======== Passage

Johnny Dowd, Wake Up The Snakes
Published on June 23rd, 2010 in: Current Faves, Music, Music Reviews, Reviews |By J Howell
It’s more than a little puzzling to me why Johnny Dowd isn’t better known or revered as a master of American music. Dowd’s latest release, Wake Up The Snakes, is everything that rock and roll could and should be, or at the very least, one badass variant thereof.
In this day and age, even if Dowd isn’t exactly a household name (and I have to admit, prior to near-synchronous name-dropping in song by Howe Gelb and seeing the brilliant film Searching For The Wrong-Eyed Jesus a couple years back, Dowd was a stranger to me, too), it’s easy enough to find a lot of recurring descriptors and comparisons on the Internet. While it may be somewhat lazy, it’s not exactly a huge stretch to say that listeners who enjoy the work of Nick Cave or Tom Waits, or readers who like Harry Crews, will likely find a new favorite in Dowd: he deserves the respect those three command.
Many of Dowd’s songs are inhabited by characters from the wrong side of the tracks—repentant losers, jealous lovers, the accused, the accusers, the guilty, and the unfortunate innocents, those who know better but can’t help themselves—and Dowd is a masterful teller of these peoples’ stories. More than a few of the songs here have a feel that would lend itself well to the jukebox in a dark bar, the kind of sounds that fill the dank conditioned air inside while you’re avoiding the scorching afternoon outside, getting a good drunk on in the middle of the day. Wake Up The Snakes delivers a kind of grit that most of us would probably prefer to observe from a safe distance, and it does so beautifully.

================

Exercise objective — Extract the full review of Johnny Dowd's Wake Up The Snakes word for word. Rely only on the text above, not on the records.

======== Exercise data

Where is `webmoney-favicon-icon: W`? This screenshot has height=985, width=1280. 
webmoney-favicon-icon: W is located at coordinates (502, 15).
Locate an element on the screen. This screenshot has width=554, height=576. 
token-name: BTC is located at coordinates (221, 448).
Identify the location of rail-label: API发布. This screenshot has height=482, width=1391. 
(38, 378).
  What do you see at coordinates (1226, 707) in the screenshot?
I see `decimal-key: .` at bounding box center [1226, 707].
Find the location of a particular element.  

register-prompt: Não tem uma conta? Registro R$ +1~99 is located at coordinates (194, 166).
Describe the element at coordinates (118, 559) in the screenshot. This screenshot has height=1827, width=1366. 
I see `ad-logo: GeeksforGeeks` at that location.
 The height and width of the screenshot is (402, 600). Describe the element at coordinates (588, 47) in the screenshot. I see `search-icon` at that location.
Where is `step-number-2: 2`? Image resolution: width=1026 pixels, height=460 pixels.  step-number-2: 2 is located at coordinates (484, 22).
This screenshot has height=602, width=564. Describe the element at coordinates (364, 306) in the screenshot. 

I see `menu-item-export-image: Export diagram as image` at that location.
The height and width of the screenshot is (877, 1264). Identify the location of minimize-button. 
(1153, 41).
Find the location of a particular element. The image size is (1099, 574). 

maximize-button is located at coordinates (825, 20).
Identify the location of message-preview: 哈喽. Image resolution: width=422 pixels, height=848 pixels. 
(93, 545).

================

Answer to this task —
Johnny Dowd, Wake Up The Snakes
Published on June 23rd, 2010 in: Current Faves, Music, Music Reviews, Reviews |By J Howell
It’s more than a little puzzling to me why Johnny Dowd isn’t better known or revered as a master of American music. Dowd’s latest release, Wake Up The Snakes, is everything that rock and roll could and should be, or at the very least, one badass variant thereof.
In this day and age, even if Dowd isn’t exactly a household name (and I have to admit, prior to near-synchronous name-dropping in song by Howe Gelb and seeing the brilliant film Searching For The Wrong-Eyed Jesus a couple years back, Dowd was a stranger to me, too), it’s easy enough to find a lot of recurring descriptors and comparisons on the Internet. While it may be somewhat lazy, it’s not exactly a huge stretch to say that listeners who enjoy the work of Nick Cave or Tom Waits, or readers who like Harry Crews, will likely find a new favorite in Dowd: he deserves the respect those three command.
Many of Dowd’s songs are inhabited by characters from the wrong side of the tracks—repentant losers, jealous lovers, the accused, the accusers, the guilty, and the unfortunate innocents, those who know better but can’t help themselves—and Dowd is a masterful teller of these peoples’ stories. More than a few of the songs here have a feel that would lend itself well to the jukebox in a dark bar, the kind of sounds that fill the dank conditioned air inside while you’re avoiding the scorching afternoon outside, getting a good drunk on in the middle of the day. Wake Up The Snakes delivers a kind of grit that most of us would probably prefer to observe from a safe distance, and it does so beautifully.